Examen de l’hypothèse d’un mouvement rectiligne et
uniforme, considérée comme moyen de parvenir à
la détermination des orbites des corps célestes ;

Par M. Gergonne.
≈≈≈≈≈≈≈≈≈

I. Si un point mobile parcourt dans l’espace, d’un mouvement varié quelconque, une courbe plane ou à double courbure, et si l’on n’a à considérer les circonstances de son mouvement que durant un intervalle de temps assez court ; il sera permis de supposer, sans crainte d’erreur sensible, que, durant cet intervalle de temps, le point dont il s’agit parcourt, d’un mouvement rectiligne et uniforme, la tangente à la trajectoire qu’il décrit réellement. Cette supposition, admise par tous les géomètres, et sur laquelle ils ont même fondé la méthode des tangentes, ne pourrait souffrir d’objection que dans le seul cas où la partie de trajectoire que l’on considère offrirait quelque point singulier, ou bien dans celui où la vitesse du mobile, entre les extrémités de cette portion de trajectoire, éprouverait quelque changement brusque et fini.

En admettant donc cette hypothèse, concevons que l’on ait trois observations complètes d’une planète, embrassant un intervalle de temps peu considérable ; ces trois observations feront connaître la situation de trois rayons visuels, dirigés de l’observateur vers l’astre ; ainsi que les temps qui leur correspondent ; et, généralement parlant, ces trois rayons visuels ne seront point dans le même plan. Dans l’hypothèse que nous admettons ici, la droite supposée parcourue par l’astre, d’un mouvement uniforme, se trouvera donc assujettie à cette double condition, 1.o d’être coupée à la fois par les trois rayons visuels ; 2.o d’être coupée par ces rayons en parties proportionnelles aux intervalles de temps écoulés entre les observations. Or, en vertu de cette double condition, la droite dont il s’agit se trouve déterminée et unique, et peut même être assignée par une analise fort simple.

Cette droite ainsi déterminée, le plan conduit par elle et par le centre du soleil peut être considéré comme le plan de l’orbite ; les points où il est percé par les rayons visuels sont les lieux de l’astre aux époques des trois observations.
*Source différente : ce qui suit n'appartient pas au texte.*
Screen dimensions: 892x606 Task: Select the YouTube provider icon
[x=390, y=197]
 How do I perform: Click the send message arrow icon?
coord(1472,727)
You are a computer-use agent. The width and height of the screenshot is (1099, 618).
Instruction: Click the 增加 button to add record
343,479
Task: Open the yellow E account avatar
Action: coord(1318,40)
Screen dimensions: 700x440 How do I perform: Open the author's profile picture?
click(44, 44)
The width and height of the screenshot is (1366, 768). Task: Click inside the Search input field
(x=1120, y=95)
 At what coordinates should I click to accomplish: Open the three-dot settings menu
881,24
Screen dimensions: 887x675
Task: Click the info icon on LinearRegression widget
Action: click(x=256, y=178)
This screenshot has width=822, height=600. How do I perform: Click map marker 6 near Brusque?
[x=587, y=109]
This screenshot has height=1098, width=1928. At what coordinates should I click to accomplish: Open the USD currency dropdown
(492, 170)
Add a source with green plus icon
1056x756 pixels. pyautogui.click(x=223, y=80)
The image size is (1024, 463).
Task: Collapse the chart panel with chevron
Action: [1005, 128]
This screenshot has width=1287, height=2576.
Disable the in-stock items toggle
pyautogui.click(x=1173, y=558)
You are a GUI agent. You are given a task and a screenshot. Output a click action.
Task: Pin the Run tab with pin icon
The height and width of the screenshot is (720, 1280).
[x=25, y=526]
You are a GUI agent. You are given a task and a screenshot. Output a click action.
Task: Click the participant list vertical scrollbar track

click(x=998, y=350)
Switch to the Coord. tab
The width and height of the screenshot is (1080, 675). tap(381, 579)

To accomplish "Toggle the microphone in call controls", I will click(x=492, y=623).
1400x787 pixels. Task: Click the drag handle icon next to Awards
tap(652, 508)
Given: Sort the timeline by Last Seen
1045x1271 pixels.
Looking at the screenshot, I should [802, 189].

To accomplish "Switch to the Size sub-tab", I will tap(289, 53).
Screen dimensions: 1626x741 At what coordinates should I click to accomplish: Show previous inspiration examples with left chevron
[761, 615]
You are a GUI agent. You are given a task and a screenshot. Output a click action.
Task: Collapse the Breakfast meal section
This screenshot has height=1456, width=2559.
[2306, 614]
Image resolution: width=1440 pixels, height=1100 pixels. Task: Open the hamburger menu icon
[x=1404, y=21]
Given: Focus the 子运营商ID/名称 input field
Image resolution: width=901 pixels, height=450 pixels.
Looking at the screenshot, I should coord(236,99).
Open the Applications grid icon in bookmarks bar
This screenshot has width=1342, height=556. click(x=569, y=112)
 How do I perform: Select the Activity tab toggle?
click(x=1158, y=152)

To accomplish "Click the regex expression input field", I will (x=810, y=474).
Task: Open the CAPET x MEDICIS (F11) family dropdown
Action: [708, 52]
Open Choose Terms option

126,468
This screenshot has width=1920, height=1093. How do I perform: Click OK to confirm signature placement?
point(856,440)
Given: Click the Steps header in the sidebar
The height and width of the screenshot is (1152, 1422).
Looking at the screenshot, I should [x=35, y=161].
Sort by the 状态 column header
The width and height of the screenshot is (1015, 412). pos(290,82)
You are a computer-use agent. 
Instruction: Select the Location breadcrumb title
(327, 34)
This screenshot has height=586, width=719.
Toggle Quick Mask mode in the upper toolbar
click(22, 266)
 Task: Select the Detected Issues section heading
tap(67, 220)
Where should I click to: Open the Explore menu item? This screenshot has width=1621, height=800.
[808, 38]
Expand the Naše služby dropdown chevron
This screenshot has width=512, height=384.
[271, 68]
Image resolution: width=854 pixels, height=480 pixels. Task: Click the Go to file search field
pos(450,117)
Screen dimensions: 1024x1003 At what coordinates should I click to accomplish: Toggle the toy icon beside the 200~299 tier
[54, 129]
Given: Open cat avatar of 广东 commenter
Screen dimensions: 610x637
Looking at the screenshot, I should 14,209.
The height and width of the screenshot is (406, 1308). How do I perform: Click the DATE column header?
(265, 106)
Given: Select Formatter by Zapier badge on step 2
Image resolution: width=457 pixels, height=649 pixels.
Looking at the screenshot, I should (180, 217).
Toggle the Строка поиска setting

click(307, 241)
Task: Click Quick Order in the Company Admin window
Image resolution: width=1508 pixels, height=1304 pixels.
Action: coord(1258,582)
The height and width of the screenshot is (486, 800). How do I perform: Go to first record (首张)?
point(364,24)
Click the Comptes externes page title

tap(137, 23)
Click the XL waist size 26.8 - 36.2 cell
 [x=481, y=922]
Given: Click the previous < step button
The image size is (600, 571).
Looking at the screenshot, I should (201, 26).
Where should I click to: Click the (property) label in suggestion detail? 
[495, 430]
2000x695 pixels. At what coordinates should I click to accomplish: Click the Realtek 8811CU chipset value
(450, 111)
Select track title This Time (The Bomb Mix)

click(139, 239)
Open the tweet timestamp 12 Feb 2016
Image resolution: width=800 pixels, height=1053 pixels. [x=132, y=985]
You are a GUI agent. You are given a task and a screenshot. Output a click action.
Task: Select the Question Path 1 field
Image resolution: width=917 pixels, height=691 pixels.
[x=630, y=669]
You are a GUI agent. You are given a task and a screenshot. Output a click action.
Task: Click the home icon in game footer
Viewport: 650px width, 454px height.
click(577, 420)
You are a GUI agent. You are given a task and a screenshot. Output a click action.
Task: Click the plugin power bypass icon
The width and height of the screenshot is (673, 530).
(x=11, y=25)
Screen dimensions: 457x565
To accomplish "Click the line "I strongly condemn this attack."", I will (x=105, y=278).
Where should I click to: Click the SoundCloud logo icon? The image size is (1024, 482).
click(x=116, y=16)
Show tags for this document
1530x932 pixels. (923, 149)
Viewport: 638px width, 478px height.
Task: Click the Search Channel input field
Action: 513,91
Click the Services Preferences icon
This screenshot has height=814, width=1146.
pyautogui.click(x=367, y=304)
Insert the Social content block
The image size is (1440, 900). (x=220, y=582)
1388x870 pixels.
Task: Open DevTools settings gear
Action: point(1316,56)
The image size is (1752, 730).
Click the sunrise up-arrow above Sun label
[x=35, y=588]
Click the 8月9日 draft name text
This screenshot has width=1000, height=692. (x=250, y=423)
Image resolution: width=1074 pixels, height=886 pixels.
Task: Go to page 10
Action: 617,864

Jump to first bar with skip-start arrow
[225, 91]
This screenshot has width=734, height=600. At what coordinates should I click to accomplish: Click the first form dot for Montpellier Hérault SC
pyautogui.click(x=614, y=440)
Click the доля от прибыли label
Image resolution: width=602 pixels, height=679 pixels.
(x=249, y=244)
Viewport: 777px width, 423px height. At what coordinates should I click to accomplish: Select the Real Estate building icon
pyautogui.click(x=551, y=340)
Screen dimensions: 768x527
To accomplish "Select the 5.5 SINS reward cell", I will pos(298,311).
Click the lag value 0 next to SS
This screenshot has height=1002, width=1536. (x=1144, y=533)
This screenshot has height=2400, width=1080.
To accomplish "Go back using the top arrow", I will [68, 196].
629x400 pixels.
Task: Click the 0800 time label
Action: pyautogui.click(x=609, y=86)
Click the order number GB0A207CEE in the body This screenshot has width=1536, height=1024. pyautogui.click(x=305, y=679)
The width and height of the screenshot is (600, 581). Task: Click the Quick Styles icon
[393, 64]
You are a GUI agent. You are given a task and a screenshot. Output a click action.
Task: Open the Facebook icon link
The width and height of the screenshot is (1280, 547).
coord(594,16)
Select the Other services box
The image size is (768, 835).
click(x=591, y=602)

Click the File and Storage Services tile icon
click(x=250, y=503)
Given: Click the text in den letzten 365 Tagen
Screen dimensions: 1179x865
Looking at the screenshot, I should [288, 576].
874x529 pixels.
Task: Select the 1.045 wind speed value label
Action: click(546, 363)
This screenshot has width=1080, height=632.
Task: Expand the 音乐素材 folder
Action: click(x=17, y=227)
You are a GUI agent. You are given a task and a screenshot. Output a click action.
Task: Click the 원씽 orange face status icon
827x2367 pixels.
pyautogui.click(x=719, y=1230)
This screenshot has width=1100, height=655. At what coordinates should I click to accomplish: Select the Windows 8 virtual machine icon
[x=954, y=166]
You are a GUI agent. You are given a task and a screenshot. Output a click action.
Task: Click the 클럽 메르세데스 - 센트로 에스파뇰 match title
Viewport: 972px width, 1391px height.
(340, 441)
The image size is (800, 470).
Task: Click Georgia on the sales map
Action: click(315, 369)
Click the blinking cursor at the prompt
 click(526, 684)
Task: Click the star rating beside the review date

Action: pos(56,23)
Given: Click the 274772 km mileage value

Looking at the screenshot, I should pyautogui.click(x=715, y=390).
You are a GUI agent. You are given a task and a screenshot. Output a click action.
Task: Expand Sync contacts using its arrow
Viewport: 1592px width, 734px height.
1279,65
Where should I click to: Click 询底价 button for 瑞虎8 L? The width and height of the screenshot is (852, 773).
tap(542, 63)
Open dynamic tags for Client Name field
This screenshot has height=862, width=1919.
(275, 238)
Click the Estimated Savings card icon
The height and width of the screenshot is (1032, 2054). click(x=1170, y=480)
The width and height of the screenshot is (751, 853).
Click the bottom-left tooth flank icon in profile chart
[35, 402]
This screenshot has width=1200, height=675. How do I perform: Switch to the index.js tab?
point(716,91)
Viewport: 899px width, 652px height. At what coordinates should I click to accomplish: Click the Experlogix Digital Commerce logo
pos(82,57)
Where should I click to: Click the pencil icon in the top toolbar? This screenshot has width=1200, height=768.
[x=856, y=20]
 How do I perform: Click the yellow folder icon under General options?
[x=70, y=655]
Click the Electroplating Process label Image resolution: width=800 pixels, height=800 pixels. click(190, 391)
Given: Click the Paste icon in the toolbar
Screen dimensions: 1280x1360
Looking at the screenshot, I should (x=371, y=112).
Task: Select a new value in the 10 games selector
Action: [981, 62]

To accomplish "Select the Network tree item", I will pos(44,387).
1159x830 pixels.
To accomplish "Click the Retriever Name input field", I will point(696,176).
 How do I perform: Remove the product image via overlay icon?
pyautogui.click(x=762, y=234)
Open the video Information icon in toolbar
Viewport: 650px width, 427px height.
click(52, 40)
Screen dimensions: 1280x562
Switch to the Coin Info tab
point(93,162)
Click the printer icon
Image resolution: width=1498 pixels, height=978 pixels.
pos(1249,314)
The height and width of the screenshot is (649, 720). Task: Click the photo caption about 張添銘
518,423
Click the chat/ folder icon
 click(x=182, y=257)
On peut donc obtenir facilement, pour les mêmes époques, les trois rayons vecteurs, ainsi que les angles qu’ils forment deux à deux ; or, il n’en faut pas davantage pour assigner les dimensions de l’orbite et la situation de la ligne des apsides[1]. Ainsi, par un calcul tout à fait élémentaire, on obtiendra tous les élémens de l’astre, sauf cependant l’époque du périhélie, pour laquelle il faudra nécessairement recourir aux lois de Képler.

Voilà à quoi reviennent à peu près, pour le fond, une multitude des méthodes indiquées, à diverses époques, comme propres à la détermination approchée des élémens des astres, à commencer par celle que Newton a donnée, dans son Arithmétique universelle. À la vérité, aucune d’elles n’a réalisé, dans les applications, l’espoir qu’en avaient conçu leurs inventeurs ; mais on a pu croire que leur non succès, dans la pratique, devait tenir ou au trop d’intervalle entre les observations, ou aux erreurs dont elles se trouvaient entachées ; erreurs d’autant plus influentes que l’intervalle qu’embrassent les observations est moins considérable.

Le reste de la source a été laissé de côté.